Die Entwicklungen in Mindanao sind eine Kernelement für einen revolutionären Umbruch auf den Philippinen. Die ausgedehnten sozialen Mobilisierungen, geführt von der legalen und klandestinen revolutionären Linken, könnten auch das technokratische Regime von Macapagal-Arroyo zu Fall bringen. Doch hat die jüngere philippinische Geschichte bereits öfters derartige Ereignisse gezeigt, ohne eine wirkliche Macht des Volkes konsolidieren zu können. Der Fortgang des moro-islamischen Unabhängigkeitskampfes in Mindanao dagegen kann eine politische Sprengkraft regionaler Bedeutung gewinnen, bedenkt man den Kontext der nationalen Krise Indonesiens und die internationale Polarisierung zwischen dem Westen und der islamischen Welt. Dieses wichtige Element einer revolutionären Krise der philippinischen Nation anerkennend, liegt eine der Stärken der philippinischen kommunistischen Bewegung in ihrer Verteidigung des Rechtes auf Selbstbestimmung der Moros.

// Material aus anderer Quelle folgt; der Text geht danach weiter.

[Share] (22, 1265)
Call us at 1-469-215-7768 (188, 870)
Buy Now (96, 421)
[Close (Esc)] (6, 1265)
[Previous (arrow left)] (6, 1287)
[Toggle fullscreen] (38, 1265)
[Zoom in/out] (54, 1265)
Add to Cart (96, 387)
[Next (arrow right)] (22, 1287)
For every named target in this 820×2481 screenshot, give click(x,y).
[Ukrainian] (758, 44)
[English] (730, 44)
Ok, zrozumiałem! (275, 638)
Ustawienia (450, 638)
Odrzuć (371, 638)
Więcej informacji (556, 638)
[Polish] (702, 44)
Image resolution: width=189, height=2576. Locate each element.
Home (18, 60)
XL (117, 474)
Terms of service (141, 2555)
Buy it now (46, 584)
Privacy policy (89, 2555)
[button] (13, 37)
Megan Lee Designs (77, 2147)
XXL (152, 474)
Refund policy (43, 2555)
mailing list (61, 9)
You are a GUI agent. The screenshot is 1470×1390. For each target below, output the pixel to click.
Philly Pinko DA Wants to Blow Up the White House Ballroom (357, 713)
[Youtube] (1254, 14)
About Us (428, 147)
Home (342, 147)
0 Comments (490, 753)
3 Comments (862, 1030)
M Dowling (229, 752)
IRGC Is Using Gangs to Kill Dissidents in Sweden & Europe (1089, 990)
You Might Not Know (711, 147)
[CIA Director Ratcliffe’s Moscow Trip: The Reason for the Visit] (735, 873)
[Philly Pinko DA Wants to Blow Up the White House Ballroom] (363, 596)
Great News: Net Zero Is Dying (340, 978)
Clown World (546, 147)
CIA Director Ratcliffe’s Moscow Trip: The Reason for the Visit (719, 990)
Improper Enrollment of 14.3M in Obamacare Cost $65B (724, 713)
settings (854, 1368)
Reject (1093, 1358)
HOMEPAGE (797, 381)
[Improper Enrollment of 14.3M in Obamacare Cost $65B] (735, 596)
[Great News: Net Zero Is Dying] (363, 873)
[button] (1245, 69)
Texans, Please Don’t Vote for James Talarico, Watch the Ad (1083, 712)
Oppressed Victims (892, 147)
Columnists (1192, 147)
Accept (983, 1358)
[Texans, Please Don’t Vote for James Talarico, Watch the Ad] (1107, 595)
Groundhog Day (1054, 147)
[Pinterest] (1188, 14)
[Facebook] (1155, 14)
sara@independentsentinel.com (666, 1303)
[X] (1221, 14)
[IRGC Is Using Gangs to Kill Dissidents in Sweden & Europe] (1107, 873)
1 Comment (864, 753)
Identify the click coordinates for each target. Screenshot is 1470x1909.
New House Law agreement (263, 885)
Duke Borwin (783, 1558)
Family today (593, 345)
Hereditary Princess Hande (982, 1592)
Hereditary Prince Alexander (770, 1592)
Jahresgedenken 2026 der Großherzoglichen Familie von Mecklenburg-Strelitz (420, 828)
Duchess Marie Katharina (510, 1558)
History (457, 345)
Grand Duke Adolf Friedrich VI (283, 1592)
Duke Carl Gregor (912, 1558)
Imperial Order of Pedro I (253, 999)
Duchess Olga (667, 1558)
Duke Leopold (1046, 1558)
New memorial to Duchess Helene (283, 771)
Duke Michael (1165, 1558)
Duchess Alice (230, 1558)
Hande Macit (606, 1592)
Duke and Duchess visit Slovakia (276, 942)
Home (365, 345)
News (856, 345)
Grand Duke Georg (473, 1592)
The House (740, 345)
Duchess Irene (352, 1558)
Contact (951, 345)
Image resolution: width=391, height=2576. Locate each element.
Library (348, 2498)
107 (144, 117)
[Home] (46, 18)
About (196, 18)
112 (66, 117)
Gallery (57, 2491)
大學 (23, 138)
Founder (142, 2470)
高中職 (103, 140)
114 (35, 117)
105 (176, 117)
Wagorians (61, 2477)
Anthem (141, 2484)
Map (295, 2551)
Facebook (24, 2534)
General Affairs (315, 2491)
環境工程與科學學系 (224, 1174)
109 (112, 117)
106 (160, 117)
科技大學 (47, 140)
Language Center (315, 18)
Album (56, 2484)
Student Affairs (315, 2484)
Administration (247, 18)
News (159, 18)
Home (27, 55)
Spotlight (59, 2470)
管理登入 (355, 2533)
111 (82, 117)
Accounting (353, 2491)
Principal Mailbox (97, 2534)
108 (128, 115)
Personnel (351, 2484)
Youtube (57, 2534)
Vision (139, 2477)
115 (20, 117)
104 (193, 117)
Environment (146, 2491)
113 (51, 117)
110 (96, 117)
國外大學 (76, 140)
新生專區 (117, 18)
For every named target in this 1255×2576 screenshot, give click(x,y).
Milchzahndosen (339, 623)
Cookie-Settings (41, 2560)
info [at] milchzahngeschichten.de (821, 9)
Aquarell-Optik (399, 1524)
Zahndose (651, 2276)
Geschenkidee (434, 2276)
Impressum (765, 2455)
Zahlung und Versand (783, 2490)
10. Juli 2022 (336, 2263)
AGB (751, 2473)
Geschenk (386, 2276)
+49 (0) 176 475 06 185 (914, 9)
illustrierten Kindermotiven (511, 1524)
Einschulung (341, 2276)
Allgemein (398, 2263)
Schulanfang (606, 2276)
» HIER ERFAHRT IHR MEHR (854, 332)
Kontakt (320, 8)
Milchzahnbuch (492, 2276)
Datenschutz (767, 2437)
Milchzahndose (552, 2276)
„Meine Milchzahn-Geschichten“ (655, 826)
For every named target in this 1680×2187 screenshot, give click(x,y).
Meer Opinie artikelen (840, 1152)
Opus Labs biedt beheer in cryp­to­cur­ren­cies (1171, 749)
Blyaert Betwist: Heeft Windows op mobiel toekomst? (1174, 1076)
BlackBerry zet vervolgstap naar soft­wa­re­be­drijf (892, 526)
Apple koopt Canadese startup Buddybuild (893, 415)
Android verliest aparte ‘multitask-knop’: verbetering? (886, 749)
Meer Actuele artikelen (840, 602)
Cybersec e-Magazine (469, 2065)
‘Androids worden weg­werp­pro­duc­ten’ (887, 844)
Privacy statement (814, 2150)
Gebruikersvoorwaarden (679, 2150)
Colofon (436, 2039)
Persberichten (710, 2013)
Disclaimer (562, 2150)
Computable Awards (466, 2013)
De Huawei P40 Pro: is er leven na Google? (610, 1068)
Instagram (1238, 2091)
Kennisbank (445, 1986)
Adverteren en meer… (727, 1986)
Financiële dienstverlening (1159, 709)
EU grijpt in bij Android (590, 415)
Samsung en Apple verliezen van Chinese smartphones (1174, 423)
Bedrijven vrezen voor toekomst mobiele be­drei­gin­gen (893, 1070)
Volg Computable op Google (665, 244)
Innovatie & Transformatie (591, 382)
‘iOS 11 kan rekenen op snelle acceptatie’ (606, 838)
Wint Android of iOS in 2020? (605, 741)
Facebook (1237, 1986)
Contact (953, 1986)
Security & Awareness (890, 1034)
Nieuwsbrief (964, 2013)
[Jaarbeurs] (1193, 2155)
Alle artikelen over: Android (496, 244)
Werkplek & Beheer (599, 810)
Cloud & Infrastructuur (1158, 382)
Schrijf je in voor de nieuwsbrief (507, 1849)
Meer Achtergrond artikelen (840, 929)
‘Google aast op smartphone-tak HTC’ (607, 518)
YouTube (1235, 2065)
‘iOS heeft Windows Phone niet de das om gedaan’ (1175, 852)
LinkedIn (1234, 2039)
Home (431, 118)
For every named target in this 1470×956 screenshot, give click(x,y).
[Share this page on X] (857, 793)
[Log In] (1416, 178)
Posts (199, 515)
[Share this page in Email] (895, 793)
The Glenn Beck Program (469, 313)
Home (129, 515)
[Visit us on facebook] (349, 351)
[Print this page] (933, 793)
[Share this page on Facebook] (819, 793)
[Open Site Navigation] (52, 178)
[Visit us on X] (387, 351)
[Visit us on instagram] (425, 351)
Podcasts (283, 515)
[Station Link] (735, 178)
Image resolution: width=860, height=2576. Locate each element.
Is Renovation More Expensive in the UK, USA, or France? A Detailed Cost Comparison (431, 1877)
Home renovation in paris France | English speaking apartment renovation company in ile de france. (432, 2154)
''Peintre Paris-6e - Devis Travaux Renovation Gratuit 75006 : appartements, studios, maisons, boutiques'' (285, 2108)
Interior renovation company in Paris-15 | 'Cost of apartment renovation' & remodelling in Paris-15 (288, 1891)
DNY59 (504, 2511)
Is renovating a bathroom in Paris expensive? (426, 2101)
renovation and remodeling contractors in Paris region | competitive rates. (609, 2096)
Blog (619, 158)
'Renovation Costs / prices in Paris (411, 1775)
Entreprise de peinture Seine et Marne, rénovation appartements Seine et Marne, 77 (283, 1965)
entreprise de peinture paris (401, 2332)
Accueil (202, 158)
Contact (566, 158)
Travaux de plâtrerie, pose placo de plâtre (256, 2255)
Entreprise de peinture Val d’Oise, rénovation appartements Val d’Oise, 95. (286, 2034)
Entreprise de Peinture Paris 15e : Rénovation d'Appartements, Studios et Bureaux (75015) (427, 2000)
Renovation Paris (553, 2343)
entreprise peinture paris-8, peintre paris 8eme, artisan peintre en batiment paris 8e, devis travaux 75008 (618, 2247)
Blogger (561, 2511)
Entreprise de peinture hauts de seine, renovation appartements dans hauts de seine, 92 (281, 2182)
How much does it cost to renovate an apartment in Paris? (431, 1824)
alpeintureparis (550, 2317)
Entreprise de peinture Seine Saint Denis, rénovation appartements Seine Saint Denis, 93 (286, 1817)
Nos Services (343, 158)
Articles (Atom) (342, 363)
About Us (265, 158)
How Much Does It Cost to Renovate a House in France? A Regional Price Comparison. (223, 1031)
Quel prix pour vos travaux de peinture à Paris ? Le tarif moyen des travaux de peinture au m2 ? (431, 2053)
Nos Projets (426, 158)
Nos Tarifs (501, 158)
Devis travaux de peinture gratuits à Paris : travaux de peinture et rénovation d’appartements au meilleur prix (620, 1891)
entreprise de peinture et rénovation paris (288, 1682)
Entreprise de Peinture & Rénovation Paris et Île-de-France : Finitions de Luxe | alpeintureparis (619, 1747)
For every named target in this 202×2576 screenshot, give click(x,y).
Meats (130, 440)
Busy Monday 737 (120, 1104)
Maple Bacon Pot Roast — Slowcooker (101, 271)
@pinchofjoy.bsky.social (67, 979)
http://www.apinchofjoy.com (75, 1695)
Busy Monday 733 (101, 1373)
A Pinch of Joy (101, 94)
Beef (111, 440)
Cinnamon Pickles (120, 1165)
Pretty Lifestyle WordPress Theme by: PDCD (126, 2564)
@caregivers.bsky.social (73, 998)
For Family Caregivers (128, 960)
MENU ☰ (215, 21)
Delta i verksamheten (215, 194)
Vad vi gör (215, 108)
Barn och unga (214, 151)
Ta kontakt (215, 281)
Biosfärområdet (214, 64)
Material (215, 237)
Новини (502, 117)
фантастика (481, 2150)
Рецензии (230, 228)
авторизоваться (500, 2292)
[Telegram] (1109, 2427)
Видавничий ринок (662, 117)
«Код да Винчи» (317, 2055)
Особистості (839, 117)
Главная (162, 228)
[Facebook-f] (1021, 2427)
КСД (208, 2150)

Die Dynamik der Abu Sayyaf muss wie die der gesamten islamischen Bewegung nach dem 11. September genau beobachtet werden, ohne deren Ursprünge als CIA und regierungsnahe Gruppe als ewige Antwort auf die Frage nach ihren politisch-sozialen Charakter zu wiederholen. Ansprechpartner antiimperialistischen Solidarität mit Mindanao sind aber sicher MNLF und MILF sowie die revolutionäre Linke, sowohl Bayan und Bayan Muna als auch die Kommunistische Partei der Philippinen und die Neue Volksarmee, die trotz politischer Fehler im Laufe ihrer langen Geschichte nicht geschlagen wurde und die wesentliche Kraft einer antiimperialistischen und sozialrevolutionären Umgestaltung der Philippinen bleibt.